株式分割では、既存の株主に対して新しい株を配布する事で、株数を増やします。ただし時価総額そのものは変化せず、株主の権利も変わりませんので、株主から見ると株式が分割されたように見えます。

無償で割り当て

株式分割では新しい株が、基準日に株主名簿に記載された株主に対し配られます。例えば1:3の比率で分割される場合、1株を保有する株主に対して2株が無償で配布されます。

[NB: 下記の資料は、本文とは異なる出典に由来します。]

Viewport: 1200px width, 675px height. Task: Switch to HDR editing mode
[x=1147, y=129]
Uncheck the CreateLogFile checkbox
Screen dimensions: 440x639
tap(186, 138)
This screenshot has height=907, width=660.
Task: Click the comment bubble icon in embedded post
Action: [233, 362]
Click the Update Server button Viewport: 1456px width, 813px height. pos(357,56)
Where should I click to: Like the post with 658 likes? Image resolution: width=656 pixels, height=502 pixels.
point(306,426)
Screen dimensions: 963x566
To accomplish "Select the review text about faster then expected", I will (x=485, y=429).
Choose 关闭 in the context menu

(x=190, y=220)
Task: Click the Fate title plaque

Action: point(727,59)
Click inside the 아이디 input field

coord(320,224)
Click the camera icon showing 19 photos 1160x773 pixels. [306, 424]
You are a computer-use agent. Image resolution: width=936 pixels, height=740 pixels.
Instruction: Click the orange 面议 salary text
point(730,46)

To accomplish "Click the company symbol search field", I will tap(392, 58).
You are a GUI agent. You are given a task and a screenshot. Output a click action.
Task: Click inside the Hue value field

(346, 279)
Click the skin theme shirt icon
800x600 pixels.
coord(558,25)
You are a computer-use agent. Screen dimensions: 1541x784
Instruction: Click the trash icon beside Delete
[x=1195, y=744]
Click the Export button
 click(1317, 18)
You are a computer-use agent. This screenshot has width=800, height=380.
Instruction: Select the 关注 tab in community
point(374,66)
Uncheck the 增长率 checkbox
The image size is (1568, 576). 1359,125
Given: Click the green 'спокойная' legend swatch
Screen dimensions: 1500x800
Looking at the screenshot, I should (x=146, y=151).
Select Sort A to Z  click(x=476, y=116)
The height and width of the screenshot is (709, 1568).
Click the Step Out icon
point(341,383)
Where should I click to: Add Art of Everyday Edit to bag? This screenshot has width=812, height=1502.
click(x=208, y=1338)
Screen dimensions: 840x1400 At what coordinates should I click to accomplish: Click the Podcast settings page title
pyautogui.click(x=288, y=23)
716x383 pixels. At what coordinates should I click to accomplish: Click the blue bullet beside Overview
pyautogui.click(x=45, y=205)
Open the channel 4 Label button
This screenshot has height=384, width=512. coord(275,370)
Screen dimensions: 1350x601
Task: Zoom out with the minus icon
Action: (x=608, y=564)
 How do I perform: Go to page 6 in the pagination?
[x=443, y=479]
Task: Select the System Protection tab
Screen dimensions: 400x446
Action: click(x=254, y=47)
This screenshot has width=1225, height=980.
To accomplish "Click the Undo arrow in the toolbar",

権利付最終売買日に該当する株を保有していれば、無償で新しい株が手に入ります。権利落日以降に購入した場合は、新しい株は手に入りません。

時価総額は変化しない

株式分割の直前・直後で時価総額は変化しません。

例えば1株3,000円の株が1:3の比率で分割されると、1株×3,000円=3,000円が、3株×1,000円=3,000円になります。株数は増えますが、株価が下がるために、総額は変化しないわけです。このように、株式分割で株主の権利に変化はありません。

株式分割と株式投資

値上がりの傾向

一般的に、株式分割が行われると株価は上昇すると言われています。

分割によって、単元株の値段が安くなりますので、手持ちの現金が少ない個人投資家でも売買しやすくなります。多くの人が買える株は値上がりしやすくなります。また、流動性が高まるため分割前よりも売買しやすくなり、更に買いやすくなります。

売買停止

証券会社によっては株式分割の前後で、該当銘柄の売買ができなくなる事があります。必要ならば売買停止期間を確認しなければなりません。

分割予定銘柄

国内の分割予定銘柄は、下記のサイトにまとめられています。

株式分割予定銘柄一覧(日興イージートレード)

株式分割による異常値

株式分割が行われると、データ分析の観点では手間がかかります。いくつかの異常値が出る事があります。

指標の異常値

株式分割で株数が変化すると、EPS(一株あたり利益)が変化します。これに伴ってPERも変化します。ところが投資情報サイトによっては、分割の影響が考慮されず(もしくは間違えて)、分割前の情報が掲載されている事があります。この時、業績の割に株価が割安に見えてしまいますので、投資判断をする際には注意が必要です。

ツールのメンテナンスの必要

投資ツールの種類によっては、登録している銘柄の買値と保有数を、株式分割後に手動で変更する必要があります。例えば1:1の分割の場合に、登録している保有数を2倍にし、買値を半分にする必要のあるツールもあります。

分割考慮チャート

普通の投資情報サイトでは、チャートは連続性が保たれるように、掲載されます。1:1の分割前に2,000円の株価で売買されていたという情報は、分割後に1,000円と補正されてチャートになります。